De la même manière, le baccalauréat, créé en 1808 et destiné à remplacer la formation de l’église, ne présentait dans ses premières versions qu’une épreuve orale. La hausse du niveau général d’instruction de la population a influencé les réformes qui ont progressivement introduit des épreuves écrites, telles que la création d’une composition en français pour remplacer celle du latin, ou encore la multiplication des matières.
L’arrivée des épreuves écrites fut, dans un premier temps, vivement contestée par la majorité des citoyens qui considéraient qu’une évaluation écrite pouvait affecter l’intégrité d’un examen. À l’époque, il était considéré que seule une évaluation orale permettait de garantir l’authentification des connaissances du candidat. En d’autres termes, elle permettait d’éviter les fraudes. Avec le temps, les mentalités ont évolué. L’examen de l’église tomba en désuétude, les courants de pensée modernes de l’époque mettant en lumière les limites de ce système éducatif qui ne pouvaient que restreindre le niveau d’instruction des apprenants.

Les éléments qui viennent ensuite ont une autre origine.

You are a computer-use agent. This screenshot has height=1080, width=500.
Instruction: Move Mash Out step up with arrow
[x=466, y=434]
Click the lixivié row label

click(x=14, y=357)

L’écrit fut alors préféré. Il permettait d’approfondir le contrôle des connaissances et d’ajouter à l’examen des dimensions supplémentaires telles que la réflexion, la résolution de problèmes, la mise en œuvre de méthodologies et la capacité de synthèse.
2. Des contraintes organisationnelles sources d’innovation

La hausse du nombre de candidats d’année en année, entrainant des contraintes organisationnelles et budgétaires pour les institutions, a, elle aussi, favorisé l’instauration de l’écrit dans les examens.

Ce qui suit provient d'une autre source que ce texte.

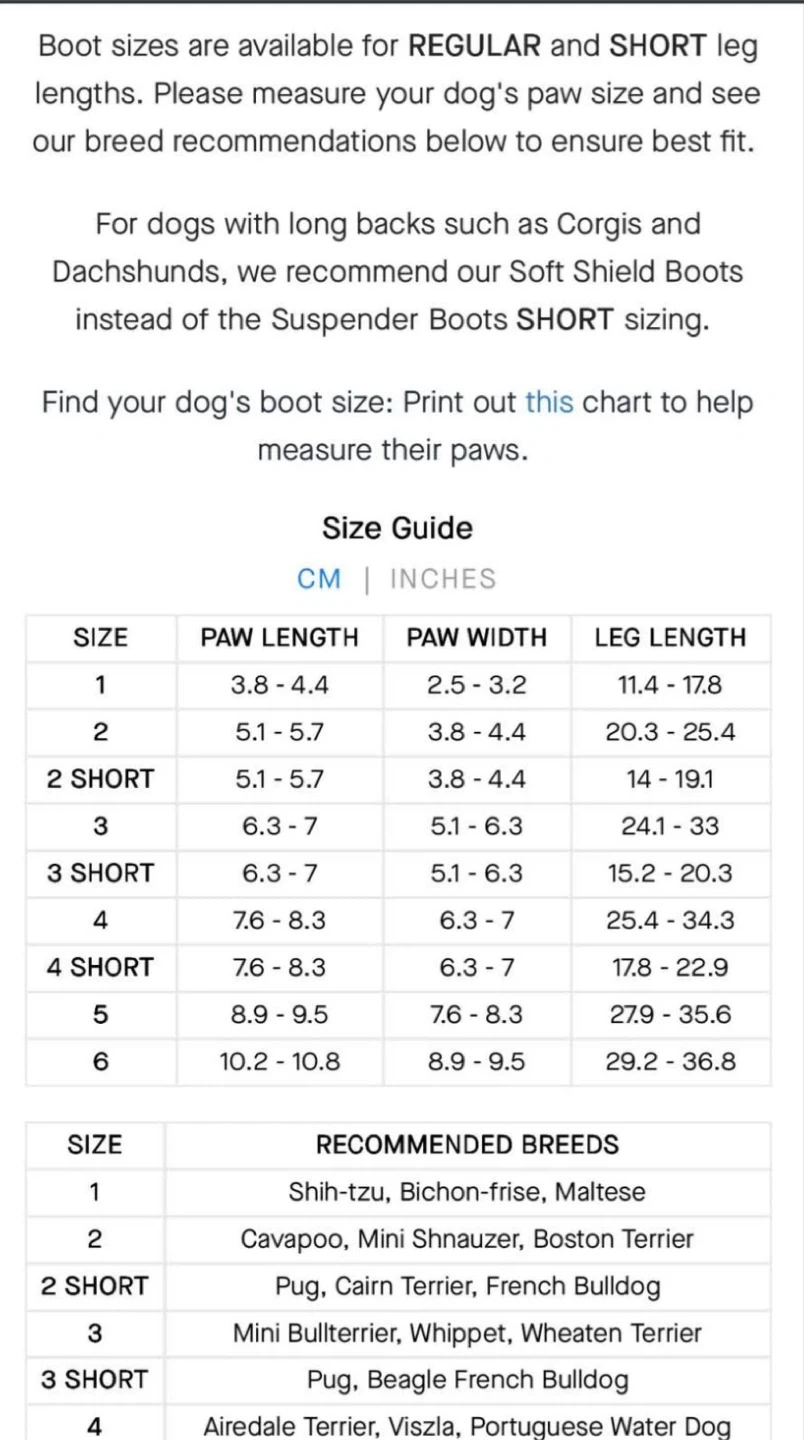The height and width of the screenshot is (1440, 804).
Task: Click paw length cell 10.2 - 10.8
Action: coord(280,1061)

C’est dans ce cadre qu’à partir de 1885 s’instaura une hiérarchisation des diplômes, avec l’obligation d’être titulaire d’un baccalauréat scientifique pour présenter sa candidature au concours polytechnique.
L’évolution de la place de l’écrit dans les évaluations a soulevé de nouveaux défis qu’ont dû relever les institutions au 20ème siècle.
L’intégrité des examens a été la clé de voûte du système éducatif afin de préserver leur légitimité. La pertinence des épreuves, l’irréprochabilité des examinateurs et l’honnêteté des candidats ont été les facteurs piliers de l’évolution des examens à compter de la fin du 19ème siècle jusqu’à aujourd’hui.
Ils ont influencé et déterminé l’ensemble des acquis qui structurent les examens d’aujourd’hui tels que la surveillance des épreuves, l’anonymat des candidats, la culture du secret des sujets jusqu’au jour de l’épreuve et l’homogénéisation des barèmes et critères de notations.
Néanmoins, l’augmentation croissante du nombre de candidats a provoqué au milieu du 20ème siècle, l’apparition de contraintes organisationnelles et budgétaires, cette fois-ci, liées aux épreuves écrites.
En 1969, le ministère de l’Éducation lance une procédure d’archivage des copies d’examens ce qui a rapidement posé des problèmes de collecte et de conservation matérielle. En 1975, les capacités de stockage ont atteint leurs limites contraignant les autorités à procéder à un échantillonnage
des copies conservées.
Cette solution, toujours appliquée de nos jours, s’avère inadaptée, car ne permettant pas la représentativité des copies. Le nombre de copies produites par le baccalauréat chaque année est estimé à plus de six millions contre seulement cinq cent mille copies archivées par université.
En définitive, depuis des siècles, les examens rythment l’éducation, orientent le parcours des Français, et influencent leur avenir depuis le brevet jusqu’aux plus hauts diplômes en passant par les épreuves du baccalauréat et des concours d’entrée aux grandes écoles.
Ils soulèvent des défis sociologiques, institutionnels, organisationnels, économiques, environnementaux, pédagogiques, technologiques et sanitaires que vous allez pouvoir appréhender dans cet ouvrage. Plus qu’un simple outil qui permet d’évaluer les compétences, les examens sont une véritable institution sociale et font partie intégrante de notre psychisme.